Instructions for the task:
Copy the data that follows, exactly and completely.
================
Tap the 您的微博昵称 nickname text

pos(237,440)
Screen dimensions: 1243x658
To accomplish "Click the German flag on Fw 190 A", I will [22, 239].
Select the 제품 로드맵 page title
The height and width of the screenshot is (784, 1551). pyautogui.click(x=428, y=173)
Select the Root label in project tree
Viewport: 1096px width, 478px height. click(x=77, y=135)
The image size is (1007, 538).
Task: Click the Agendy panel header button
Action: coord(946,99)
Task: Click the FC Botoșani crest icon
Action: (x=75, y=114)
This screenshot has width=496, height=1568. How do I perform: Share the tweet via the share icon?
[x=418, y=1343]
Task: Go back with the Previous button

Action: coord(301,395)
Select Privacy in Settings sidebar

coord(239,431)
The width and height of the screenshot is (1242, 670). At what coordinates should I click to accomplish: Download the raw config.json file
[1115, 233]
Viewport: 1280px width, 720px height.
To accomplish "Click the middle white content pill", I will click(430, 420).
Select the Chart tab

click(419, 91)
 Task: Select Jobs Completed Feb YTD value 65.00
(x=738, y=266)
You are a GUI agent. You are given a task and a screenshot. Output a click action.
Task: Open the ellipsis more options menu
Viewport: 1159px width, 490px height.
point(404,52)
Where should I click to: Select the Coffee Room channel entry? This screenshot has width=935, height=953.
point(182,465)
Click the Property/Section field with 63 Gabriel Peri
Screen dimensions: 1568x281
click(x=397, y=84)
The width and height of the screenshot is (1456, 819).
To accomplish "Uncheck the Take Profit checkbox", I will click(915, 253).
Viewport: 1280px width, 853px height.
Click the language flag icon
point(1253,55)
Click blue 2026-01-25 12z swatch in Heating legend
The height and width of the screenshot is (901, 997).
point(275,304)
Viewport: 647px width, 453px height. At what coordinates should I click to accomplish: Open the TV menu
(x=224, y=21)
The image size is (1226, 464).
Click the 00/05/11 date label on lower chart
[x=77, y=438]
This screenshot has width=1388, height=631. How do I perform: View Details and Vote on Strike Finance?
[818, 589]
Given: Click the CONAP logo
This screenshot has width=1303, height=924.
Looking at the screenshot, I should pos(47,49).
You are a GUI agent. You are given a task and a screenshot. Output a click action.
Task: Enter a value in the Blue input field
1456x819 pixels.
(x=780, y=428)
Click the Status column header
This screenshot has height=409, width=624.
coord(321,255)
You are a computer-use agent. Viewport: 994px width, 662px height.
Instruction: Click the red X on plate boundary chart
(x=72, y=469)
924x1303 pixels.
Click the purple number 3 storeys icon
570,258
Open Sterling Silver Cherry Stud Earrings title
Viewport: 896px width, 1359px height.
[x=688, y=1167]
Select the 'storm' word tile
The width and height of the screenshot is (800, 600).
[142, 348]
================
Answer:
Tap the 您的微博昵称 nickname text

pos(237,440)
Screen dimensions: 1243x658
To accomplish "Click the German flag on Fw 190 A", I will [22, 239].
Select the 제품 로드맵 page title
The height and width of the screenshot is (784, 1551). pyautogui.click(x=428, y=173)
Select the Root label in project tree
Viewport: 1096px width, 478px height. click(x=77, y=135)
The image size is (1007, 538).
Task: Click the Agendy panel header button
Action: coord(946,99)
Task: Click the FC Botoșani crest icon
Action: (x=75, y=114)
This screenshot has width=496, height=1568. How do I perform: Share the tweet via the share icon?
[x=418, y=1343]
Task: Go back with the Previous button

Action: coord(301,395)
Select Privacy in Settings sidebar

coord(239,431)
The width and height of the screenshot is (1242, 670). At what coordinates should I click to accomplish: Download the raw config.json file
[1115, 233]
Viewport: 1280px width, 720px height.
To accomplish "Click the middle white content pill", I will click(430, 420).
Select the Chart tab

click(419, 91)
 Task: Select Jobs Completed Feb YTD value 65.00
(x=738, y=266)
You are a GUI agent. You are given a task and a screenshot. Output a click action.
Task: Open the ellipsis more options menu
Viewport: 1159px width, 490px height.
point(404,52)
Where should I click to: Select the Coffee Room channel entry? This screenshot has width=935, height=953.
point(182,465)
Click the Property/Section field with 63 Gabriel Peri
Screen dimensions: 1568x281
click(x=397, y=84)
The width and height of the screenshot is (1456, 819).
To accomplish "Uncheck the Take Profit checkbox", I will click(915, 253).
Viewport: 1280px width, 853px height.
Click the language flag icon
point(1253,55)
Click blue 2026-01-25 12z swatch in Heating legend
The height and width of the screenshot is (901, 997).
point(275,304)
Viewport: 647px width, 453px height. At what coordinates should I click to accomplish: Open the TV menu
(x=224, y=21)
The image size is (1226, 464).
Click the 00/05/11 date label on lower chart
[x=77, y=438]
This screenshot has width=1388, height=631. How do I perform: View Details and Vote on Strike Finance?
[818, 589]
Given: Click the CONAP logo
This screenshot has width=1303, height=924.
Looking at the screenshot, I should pos(47,49).
You are a GUI agent. You are given a task and a screenshot. Output a click action.
Task: Enter a value in the Blue input field
1456x819 pixels.
(x=780, y=428)
Click the Status column header
This screenshot has height=409, width=624.
coord(321,255)
You are a computer-use agent. Viewport: 994px width, 662px height.
Instruction: Click the red X on plate boundary chart
(x=72, y=469)
924x1303 pixels.
Click the purple number 3 storeys icon
570,258
Open Sterling Silver Cherry Stud Earrings title
Viewport: 896px width, 1359px height.
[x=688, y=1167]
Select the 'storm' word tile
The width and height of the screenshot is (800, 600).
[142, 348]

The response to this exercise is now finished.